* **Written tasks**
1) In the Kennedy Wilson offering announcement, which firm is acting as co-manager?
2) From the Kennedy Wilson offering announcement, reproduce word for word the passage beginning at "BofA Securities, Inc., J.P." and stopping after "email at dg.prospectus_requests@bofa.com.".
3) Pick up the Kennedy Wilson offering announcement after its final sentence and keep writing it.

** start Text to read **

Kennedy Wilson intends to use the net proceeds from the offering, together with the proceeds of the offering of the initial notes and cash on hand, to redeem the entire outstanding balance of $573.1 million aggregate principal amount of its 5.875% senior notes due 2024 (the "2024 notes") pursuant to the indenture governing the 2024 notes, and pay related transaction expenses. This press release does not constitute a notice of redemption with respect to the 2024 notes.

The offering is being made pursuant to an effective shelf registration statement filed with the Securities and Exchange Commission (the "SEC"). A preliminary prospectus supplement and accompanying prospectus describing the terms of the offering has been filed with the SEC and is available on its website at www.sec.gov.

BofA Securities, Inc., J.P. Morgan Securities LLC, Deutsche Bank Securities Inc., U.S. Bancorp Investments, Inc., Fifth Third Securities, Inc. and Goldman Sachs & Co. LLC are acting as joint book-running managers, and BBVA Securities Inc. is acting as co-manager, in connection with the offering. Copies of the preliminary prospectus supplement and, when available, the final prospectus supplement, together with the accompanying prospectus, may be obtained from BofA Securities, Inc., by mail at NC1-004-03-43, 200 North College Street, 3rd Floor, Charlotte, NC 28255-0001, Attention: Prospectus Department, or email at dg.prospectus_requests@bofa.com.

This news release is not an offer to sell or the solicitation of an offer to buy, nor will there be any sale of these securities in any state or other jurisdiction in which the offer, solicitation or sale would be unlawful prior to registration or qualification under the security laws of that state or other jurisdiction.

** end Text to read **
** start Dataset extract **

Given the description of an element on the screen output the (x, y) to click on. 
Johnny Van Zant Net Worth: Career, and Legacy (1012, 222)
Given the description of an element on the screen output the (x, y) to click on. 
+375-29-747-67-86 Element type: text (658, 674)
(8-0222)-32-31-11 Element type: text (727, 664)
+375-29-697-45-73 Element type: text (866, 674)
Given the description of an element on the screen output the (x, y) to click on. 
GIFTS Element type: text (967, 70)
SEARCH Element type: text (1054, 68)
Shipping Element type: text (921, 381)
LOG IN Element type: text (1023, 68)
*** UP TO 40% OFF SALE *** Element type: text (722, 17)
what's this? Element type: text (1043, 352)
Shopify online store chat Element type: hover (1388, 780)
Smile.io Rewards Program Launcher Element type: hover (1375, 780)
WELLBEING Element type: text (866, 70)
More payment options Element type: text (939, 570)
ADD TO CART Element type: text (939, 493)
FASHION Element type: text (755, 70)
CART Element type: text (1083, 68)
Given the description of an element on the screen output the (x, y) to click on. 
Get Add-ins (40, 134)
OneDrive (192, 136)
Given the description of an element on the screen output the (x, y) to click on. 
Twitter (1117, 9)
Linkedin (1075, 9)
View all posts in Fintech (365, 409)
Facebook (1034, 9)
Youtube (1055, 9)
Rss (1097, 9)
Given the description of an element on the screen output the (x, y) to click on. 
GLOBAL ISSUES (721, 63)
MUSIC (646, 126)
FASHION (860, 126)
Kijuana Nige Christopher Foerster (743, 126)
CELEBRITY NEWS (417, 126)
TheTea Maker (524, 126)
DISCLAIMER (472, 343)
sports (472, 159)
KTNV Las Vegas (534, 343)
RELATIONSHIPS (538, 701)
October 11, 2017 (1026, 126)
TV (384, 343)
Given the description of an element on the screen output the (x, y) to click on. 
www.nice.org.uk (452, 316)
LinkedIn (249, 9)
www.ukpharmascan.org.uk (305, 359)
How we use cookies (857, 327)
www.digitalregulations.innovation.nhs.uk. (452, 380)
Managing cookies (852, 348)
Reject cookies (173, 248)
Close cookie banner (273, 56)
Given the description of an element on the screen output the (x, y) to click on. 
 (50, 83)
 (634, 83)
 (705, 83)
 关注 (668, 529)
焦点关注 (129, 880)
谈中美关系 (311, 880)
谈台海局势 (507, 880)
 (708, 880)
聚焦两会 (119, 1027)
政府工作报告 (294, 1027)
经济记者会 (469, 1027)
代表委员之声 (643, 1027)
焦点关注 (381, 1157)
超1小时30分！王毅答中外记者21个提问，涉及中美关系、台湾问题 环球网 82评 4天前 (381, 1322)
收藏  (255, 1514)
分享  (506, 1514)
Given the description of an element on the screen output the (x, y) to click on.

** end Dataset extract **

* **Answers to the problems**
1) BBVA Securities Inc.

2)
BofA Securities, Inc., J.P. Morgan Securities LLC, Deutsche Bank Securities Inc., U.S. Bancorp Investments, Inc., Fifth Third Securities, Inc. and Goldman Sachs & Co. LLC are acting as joint book-running managers, and BBVA Securities Inc. is acting as co-manager, in connection with the offering. Copies of the preliminary prospectus supplement and, when available, the final prospectus supplement, together with the accompanying prospectus, may be obtained from BofA Securities, Inc., by mail at NC1-004-03-43, 200 North College Street, 3rd Floor, Charlotte, NC 28255-0001, Attention: Prospectus Department, or email at dg.prospectus_requests@bofa.com.

3)
This press release does not constitute an offer to sell, or the solicitation of an offer to buy, the notes, nor will there be any sale of the notes, in any state or other jurisdiction in which such offer, sale or solicitation would be unlawful.

About Kennedy Wilson

Kennedy Wilson (NYSE:KW) is a leading global real estate investment company. We own, operate, and invest in real estate through our balance sheet and through our investment management platform. We focus on multifamily and office properties located in the Western U.S., U.K., and Ireland.


Forward-Looking Statements

This press release includes forward-looking statements, including statements regarding the completion, timing and size of the proposed offering, the intended use of the proceeds and the terms of the notes being offered. Forward-looking statements represent Kennedy Wilson’s current expectations regarding future events and are subject to known and unknown risks and uncertainties that could cause actual results to differ materially from those implied by the forward-looking statements. Among those risks and uncertainties are market conditions, including market interest rates and risks relating to Kennedy Wilson’s business, including those described in periodic reports that Kennedy Wilson files from time to time with the SEC. Kennedy Wilson may not consummate the proposed offering or redemption described in this press release and, if the proposed offering or redemption is consummated, cannot provide any assurances regarding the final terms of the notes or the amount of 2024 notes redeemed, or Kennedy Wilson’s ability to effectively apply the net proceeds from the proposed offering. The forward-looking statements included in this press release speak only as of the date of this press release, and Kennedy Wilson does not undertake to update the statements included in this press release for subsequent developments, except as may be required by law.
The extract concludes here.